コンサートの記(203) 諏訪内晶子芸術監督 第3回音楽祭NIPPON名古屋公演 パーヴォ・ヤルヴィ指揮ドイツ・カンマーフィルハーモニー・ブレーメン演奏会

2014年12月8日 名古屋・栄の愛知県芸術劇場コンサートホールにて

名古屋へ。第3回国際音楽祭NIPPONの名古屋公演を聴くためである。

第3回国際音楽祭NIPPON名古屋公演は、午後18時開場の午後18時45分開演。名古屋は開場から開演まで45分間なのが普通であり、午後18時45分開演も普通の時間である。東京、大阪、京都では午後18時45分開演の公演は考えられないが。

__課題の目的 1__
コンサートの記から、「名古屋へ。第3回国際音楽祭NIPPONの名古屋公演を聴くためである。」を含む語句で始め、「開演の公演は考えられないが。」の後で止めて、その範囲をそのまま書き写すこと。
__課題の目的 2__
コンサートの記で筆者が名古屋へ行った理由を、記述に沿って1〜3文で説明してください。
__課題の目的 3__
コンサートの記を、最後の文の後から書き継ぐこと。

__表示レコード__
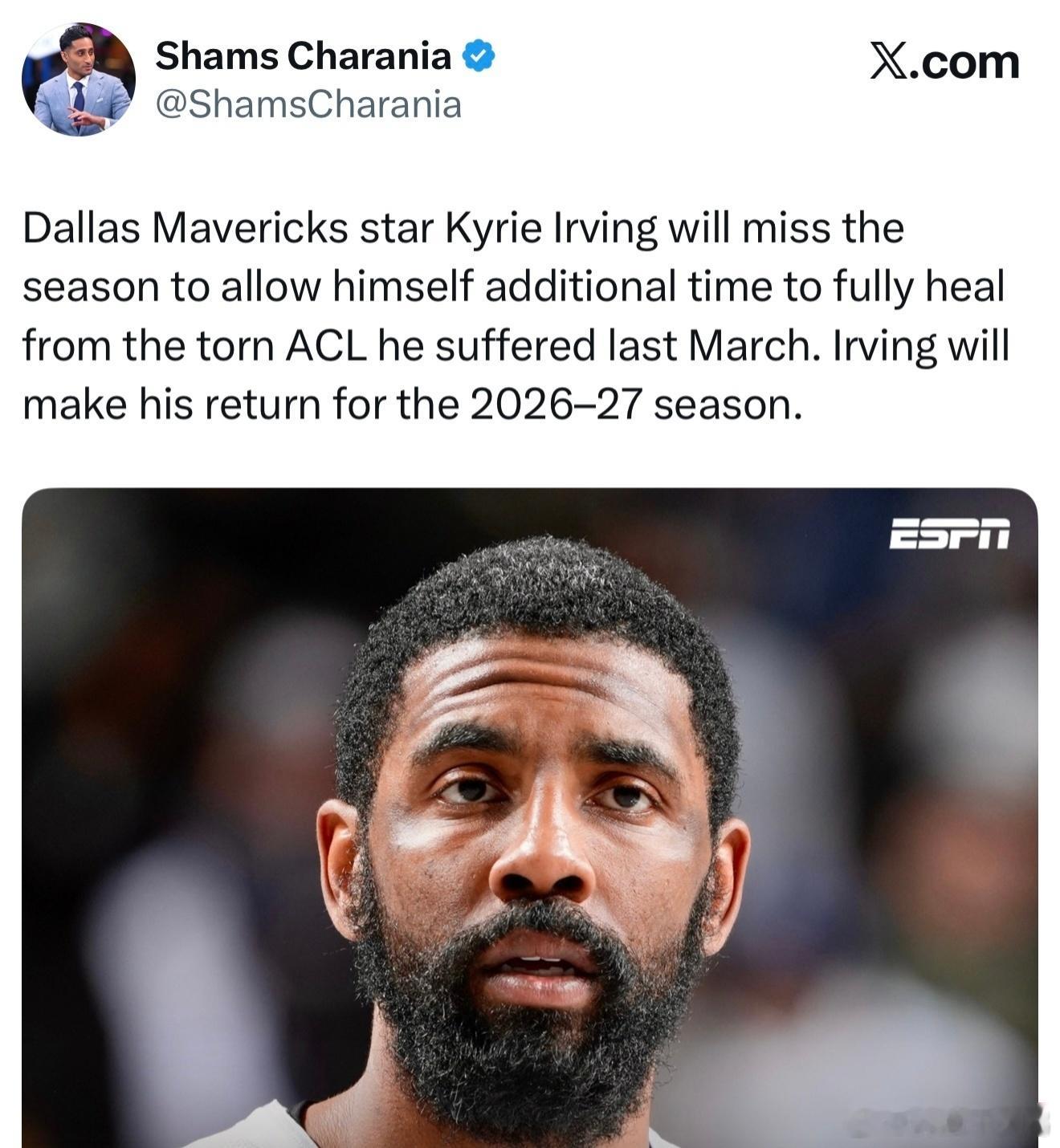The height and width of the screenshot is (1148, 1060).
Task: Open the Shams Charania display name
Action: click(304, 56)
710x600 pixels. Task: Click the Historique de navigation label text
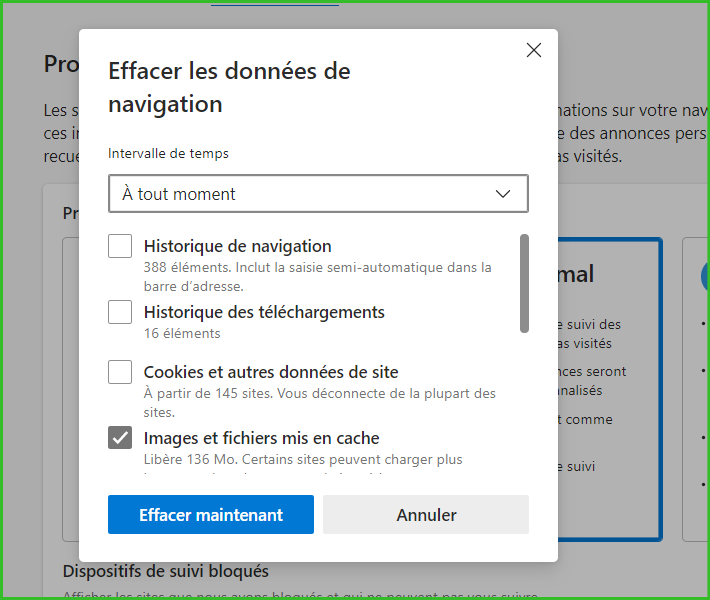click(x=237, y=246)
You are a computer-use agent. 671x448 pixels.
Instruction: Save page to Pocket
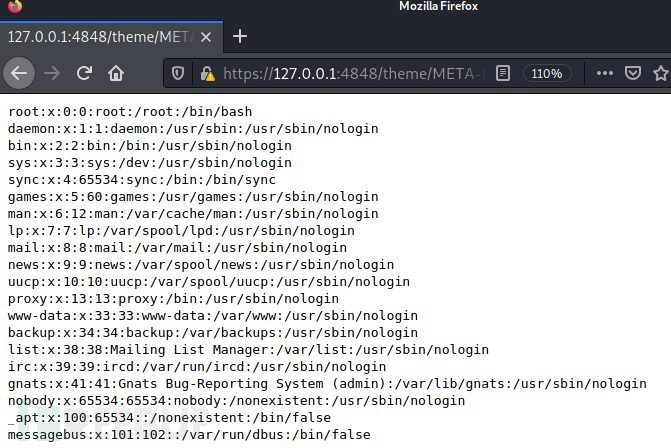[633, 73]
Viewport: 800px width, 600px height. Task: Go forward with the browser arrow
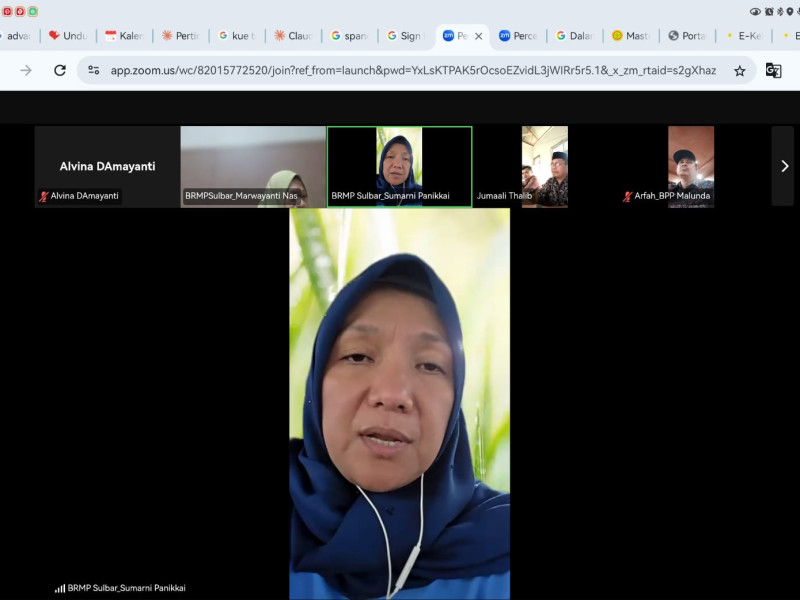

__出力結果 1__
名古屋へ。第3回国際音楽祭NIPPONの名古屋公演を聴くためである。

第3回国際音楽祭NIPPON名古屋公演は、午後18時開場の午後18時45分開演。名古屋は開場から開演まで45分間なのが普通であり、午後18時45分開演も普通の時間である。東京、大阪、京都では午後18時45分開演の公演は考えられないが。

__出力結果 2__
第3回国際音楽祭NIPPONの名古屋公演を聴くためである。

__出力結果 3__
国際音楽祭NIPPONは、ヴァイオリニストの諏訪内晶子を芸術監督に迎えて行われるようになった音楽祭である。今年は東日本大震災の被災地である福島県郡山市の郡山女子大学建学記念講堂大ホールでケント・ナガノ指揮モントリオール交響楽団によるチャリティコンサート(無料コンサート。諏訪内晶子は出演せず)や横浜みなとみらいホールで諏訪内晶子出演による室内楽が演奏されたりしている。12月の頭からは名古屋と横浜で諏訪内らによる公開マスタークラス(公開レッスン)も行われている。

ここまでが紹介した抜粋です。